Responsible for the design and conduct of all analytical activities including scheduling, planning, and monitoring the operations of the department to ensure that the analytical functions are accomplished with high scientific quality and in compliance with all applicable regulatory requirements, while meeting company timeline.

BASIC QUALIFICATIONS

Ph.D. in Analytical Chemistry with 3-6 years experience in product development in the Pharmaceutical Industry. Strong background in analytical chemistry and experienced in development/validation of various analytical methods for pharmaceutical products. Knowledge of cGMPs/GLPs and FDA guidelines as they relate to method development/validation and product registration.

SALIENT RESPONSIBILITIES INCLUDES, BUT NOT LIMITED TO

• Development of analytical methods for excipients, API, intermediates and products.

• Validation of analytical methods, and the successful transfer of methods to Partner/Contract Manufacturer.

• Testing and release of excipients, API, intermediates and product for clinical supplies manufacture and clinical studies.

• Conduct of stability testing on API, intermediates and finished product in development.

• Prioritization of the analytical workload in the group.

• Implementation of new analytical techniques, laboratory equipment/automation which improve the efficiency/productivity of the laboratory.

• Ability of handle multiple projects with tight/overlapping timelines.

• Represents Spriaso at scientific, partner, contractor or regulatory meetings as appropriate.

• Effectively manage and supervise analytical chemists and serve as mentor and aid in the development of analytical chemists.

• Select and manage the use of outside contract laboratories to effectively extend the analytical capabilities of the laboratory.

• Design/upgrade appropriate laboratory facilities to meet lab objectives.

• Maintain effective communications with appropriate managers so that a team working environment is created for the development and registration of new products.

• Knowledge and familiarity with outside contract laboratories and their capabilities

• Knowledge and familiarity with overall pharmaceutical product development process and regulatory requirements particularly as they relate to CMC issues.

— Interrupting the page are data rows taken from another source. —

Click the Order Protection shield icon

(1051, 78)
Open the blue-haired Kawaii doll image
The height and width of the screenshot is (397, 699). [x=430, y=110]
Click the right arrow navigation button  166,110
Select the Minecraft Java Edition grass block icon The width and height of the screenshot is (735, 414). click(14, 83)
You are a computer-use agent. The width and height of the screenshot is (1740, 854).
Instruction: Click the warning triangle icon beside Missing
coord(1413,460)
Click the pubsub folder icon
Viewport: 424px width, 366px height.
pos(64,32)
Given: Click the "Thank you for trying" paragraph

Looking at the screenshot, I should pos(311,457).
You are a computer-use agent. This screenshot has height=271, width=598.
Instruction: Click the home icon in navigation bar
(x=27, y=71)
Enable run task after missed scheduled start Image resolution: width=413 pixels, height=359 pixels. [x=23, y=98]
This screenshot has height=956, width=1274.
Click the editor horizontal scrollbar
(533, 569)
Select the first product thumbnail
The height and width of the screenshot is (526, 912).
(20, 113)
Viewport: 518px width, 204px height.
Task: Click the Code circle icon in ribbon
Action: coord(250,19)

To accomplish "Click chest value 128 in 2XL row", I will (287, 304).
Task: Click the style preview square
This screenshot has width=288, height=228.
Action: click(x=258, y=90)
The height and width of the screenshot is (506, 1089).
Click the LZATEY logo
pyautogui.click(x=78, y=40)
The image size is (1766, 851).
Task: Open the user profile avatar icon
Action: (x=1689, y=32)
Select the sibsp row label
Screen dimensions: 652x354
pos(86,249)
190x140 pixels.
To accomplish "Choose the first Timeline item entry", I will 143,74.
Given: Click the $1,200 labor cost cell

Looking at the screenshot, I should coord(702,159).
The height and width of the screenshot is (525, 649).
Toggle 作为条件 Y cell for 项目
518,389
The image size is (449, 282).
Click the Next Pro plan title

• Supervisory experience and laboratory management experience desirable

These positions entails doing product, process, and analytical functions in support of product and technology development under direction of product development and/or analytical leader. The ideal candidate would possess:

• Strong computer, scientific, and organizational skills

• Excellent communication (oral and written) and attention to detail

• Ability to work independently and as part of a team with internal and external clients, self motivation, adaptability, and a positive attitude

• Ability to learn new techniques, perform multiple tasks simultaneously, keep accurate records, follow instructions, and comply with company policies

BASIC QUALIFICATIONS :

Bachelor's degree in chemistry, chemical engineering, biochemistry, or other related degree concentration, or equivalent directly-related experience with at least one year related experience in pharmaceutical industry

SALIENT RESPONSIBILITIES INCLUDES, BUT NOT LIMITED TO

• Perform physical, chemical, and instrumental analysis of active pharmaceutical ingredients and finished pharmaceutical products (tablets, capsules, parenterals, devices, aerosols, liquids, creams, and gels)

• Assist with literature searches, formulation design, manufacturing testing supplies, conducting preformulation studies, dissolution assessment, analytical method development.

• Manage lab activities including lab supplies, procurement and maintenance of lab and manufacturing equipment.

• Run the instrumentation independently including, but not limited to, various chromatographic systems, Karl Fischer (Coulometric and Volumetric), UV/Spec, various wet chemistry analyses, HPLC, IC, IR, ICP, AA, TGP, DSC, PDA, auto-titrators, TLC, and dissolution apparatus.